Copy out the entries exactly, and wherever a picture appears, leave it out.

#### [Task inputs]
--- START ---

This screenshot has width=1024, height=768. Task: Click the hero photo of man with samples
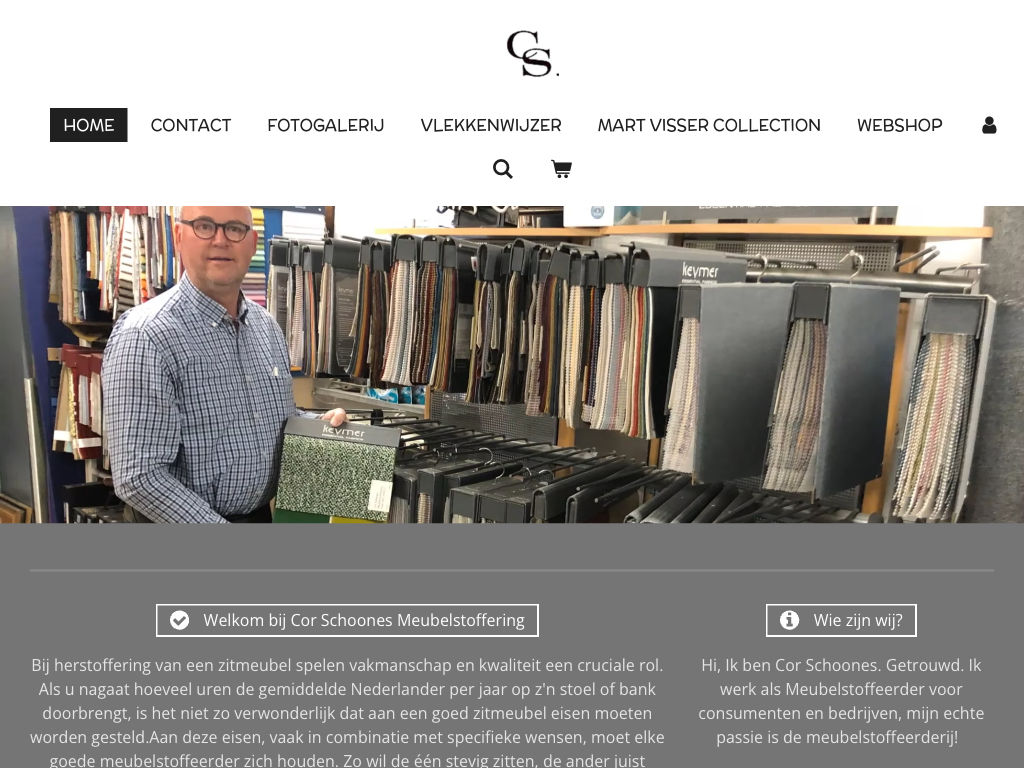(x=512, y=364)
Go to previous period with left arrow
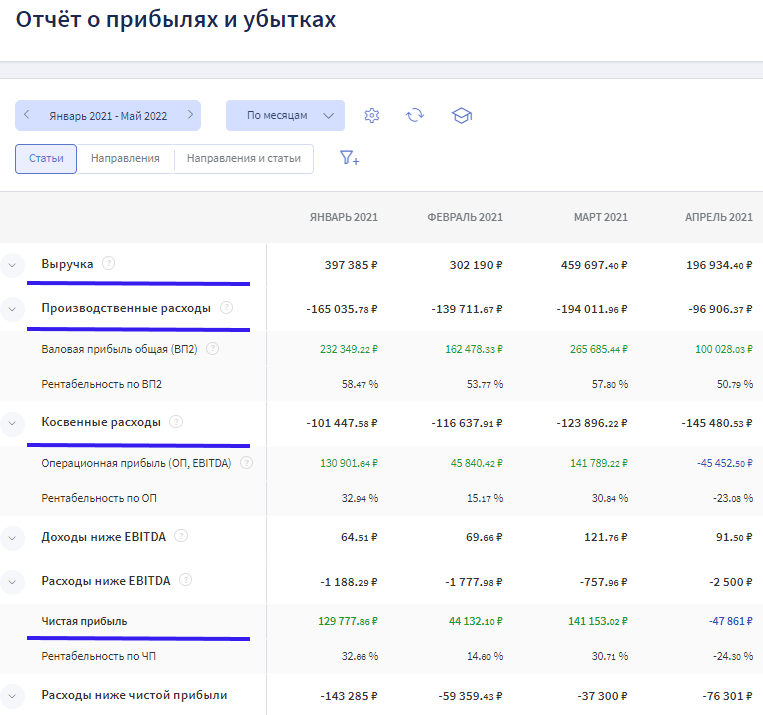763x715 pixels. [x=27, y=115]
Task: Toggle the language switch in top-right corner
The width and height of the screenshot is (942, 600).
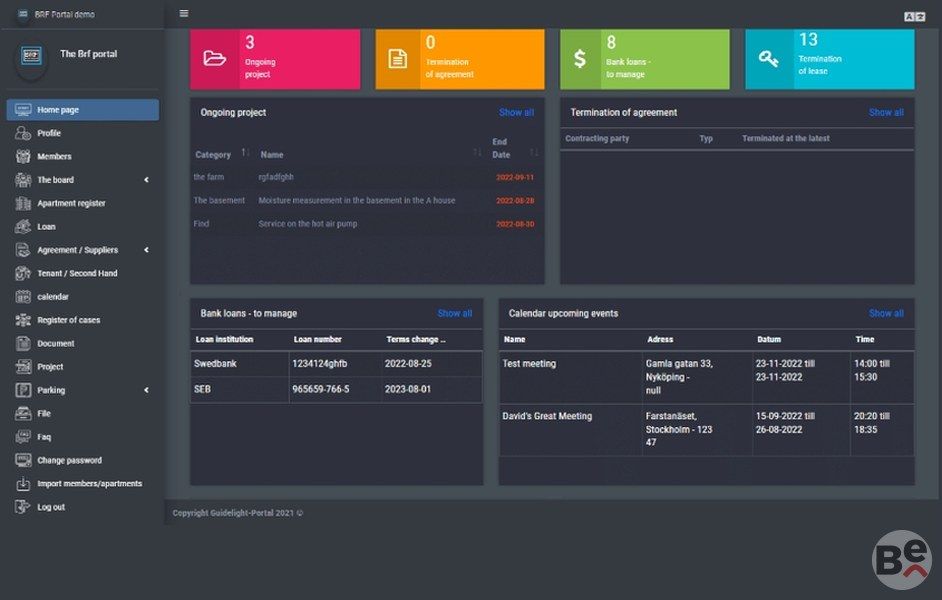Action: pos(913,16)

--- END ---

#### [Written solution]
This screenshot has width=1024, height=768. Task: Click the hero photo of man with samples
(x=512, y=364)
Go to previous period with left arrow
763x715 pixels. [x=27, y=115]
Task: Toggle the language switch in top-right corner
The width and height of the screenshot is (942, 600).
Action: pos(913,16)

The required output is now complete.